As partes – e, particularmente, a Rússia – estão a negociar em boa-fé?
Ao início, não. Mas as coisas estão a mudar um pouco. As negociações na Bielorrússia, às quais o Kremlin enviou funcionários menores, não produziram grandes progressos. Moscovo está interessada em solidificar a sua posição militar para conseguir mais poder na mesa das negociações. Contudo, depois de os ministros dos Negócios Estrangeiros terem começado a falar, as coisas começaram a avançar. Nesse sentido, agora há uma janela de oportunidade para um cessar-fogo, mas é muito pequena.

É possível qualquer acordo de cessar-fogo sem envolver políticos de alto nível de ambos os lados – Presidentes, primeiros-ministros, ministros dos Negócios Estrangeiros, etc.?

• Informação fornecida:
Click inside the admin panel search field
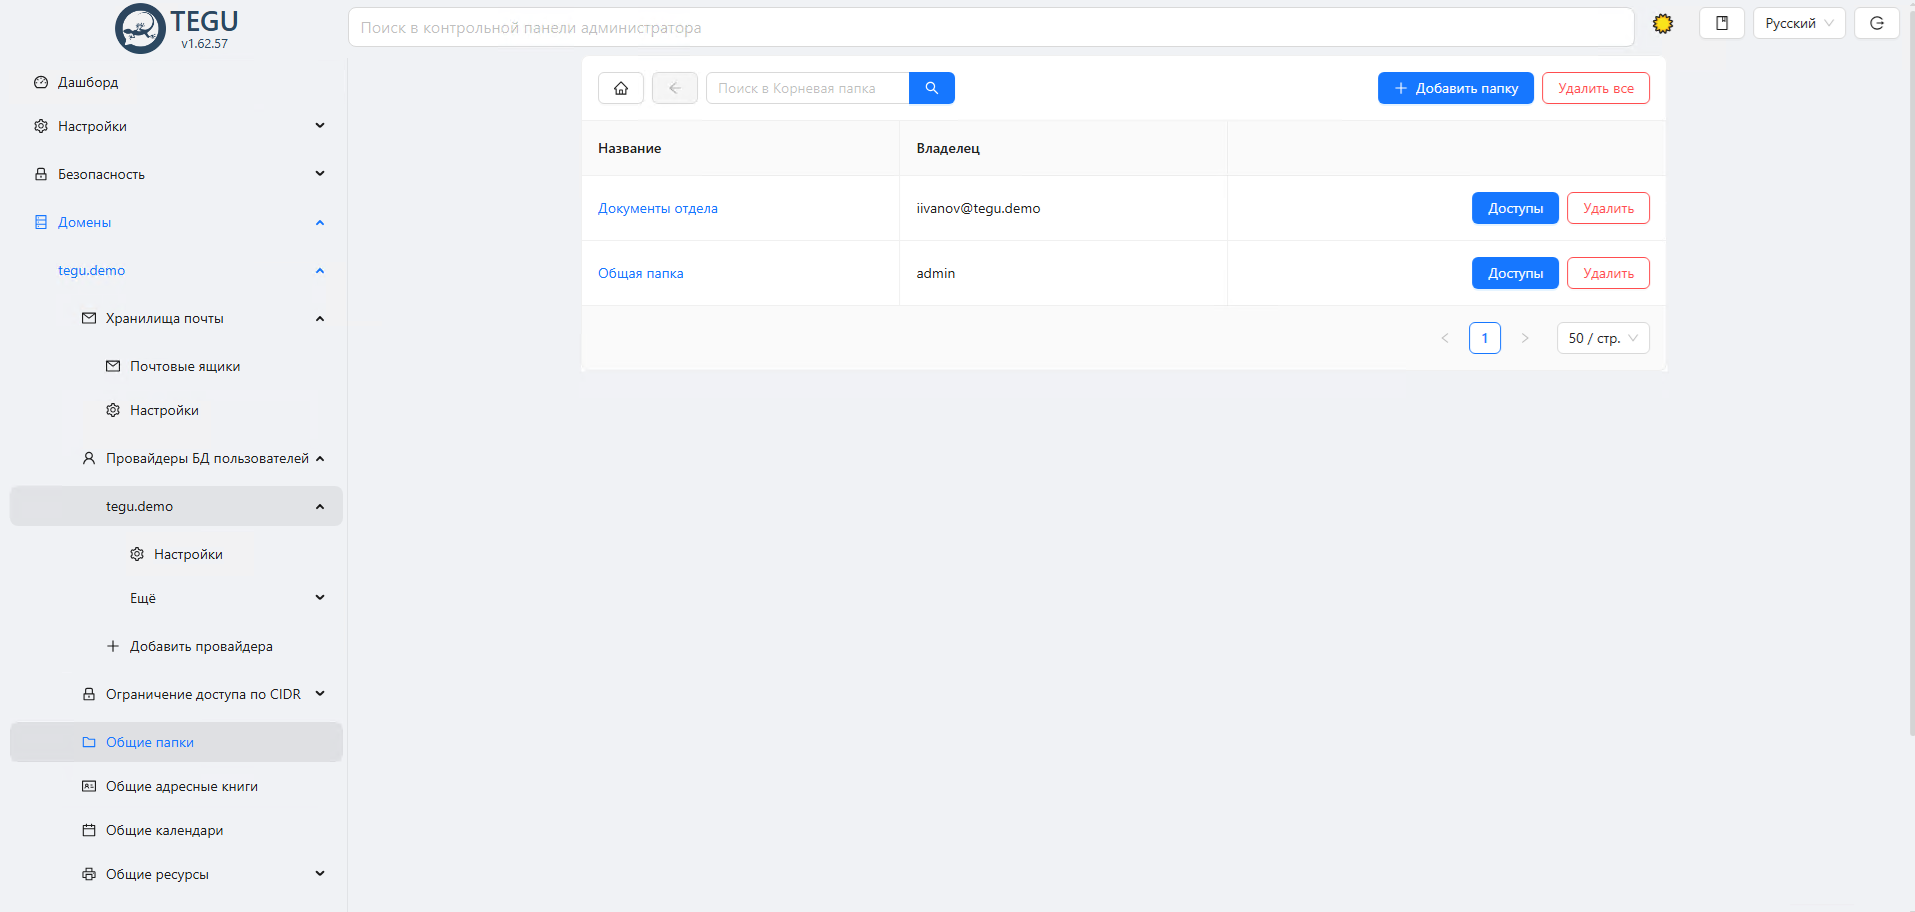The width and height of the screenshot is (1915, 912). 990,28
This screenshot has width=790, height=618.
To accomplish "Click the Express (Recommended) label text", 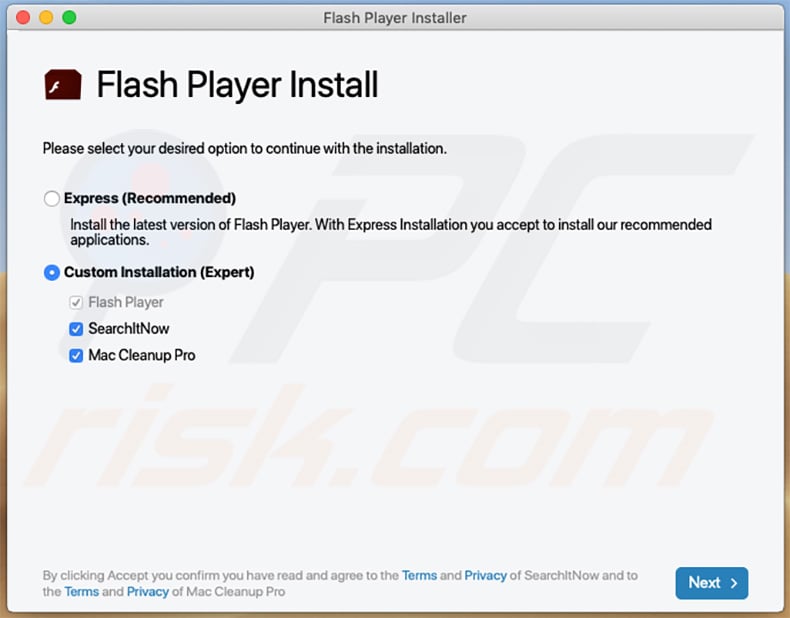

• Requisitos do exercício:
**a)** No excerto sobre as negociações de cessar-fogo, enumere os cargos políticos de alto nível indicados na pergunta que começa por «É possível qualquer acordo de cessar-fogo».
**b)** Prossiga o excerto sobre as negociações de cessar-fogo a partir do ponto em que termina.

• Resultados por tarefa:
**a)** Presidentes, primeiros-ministros, ministros dos Negócios Estrangeiros

**b)**
Provavelmente, não.

O que é que acha que a Ucrânia estaria disposta a sacrificar para acabar com esta guerra?
Eles [os ucranianos] já disseram que a ‘neutralidade’ está em cima da mesa, por isso estarão dispostos a abdicar da opção de aderirem à NATO. Mas será que Kiev vai deixar escapar a Crimeia [anexada pela Rússia em 2014] e o Donbass [onde há duas províncias separatistas]? Provavelmente, não. A Crimeia, particularmente, seria uma questão muito difícil de resolver.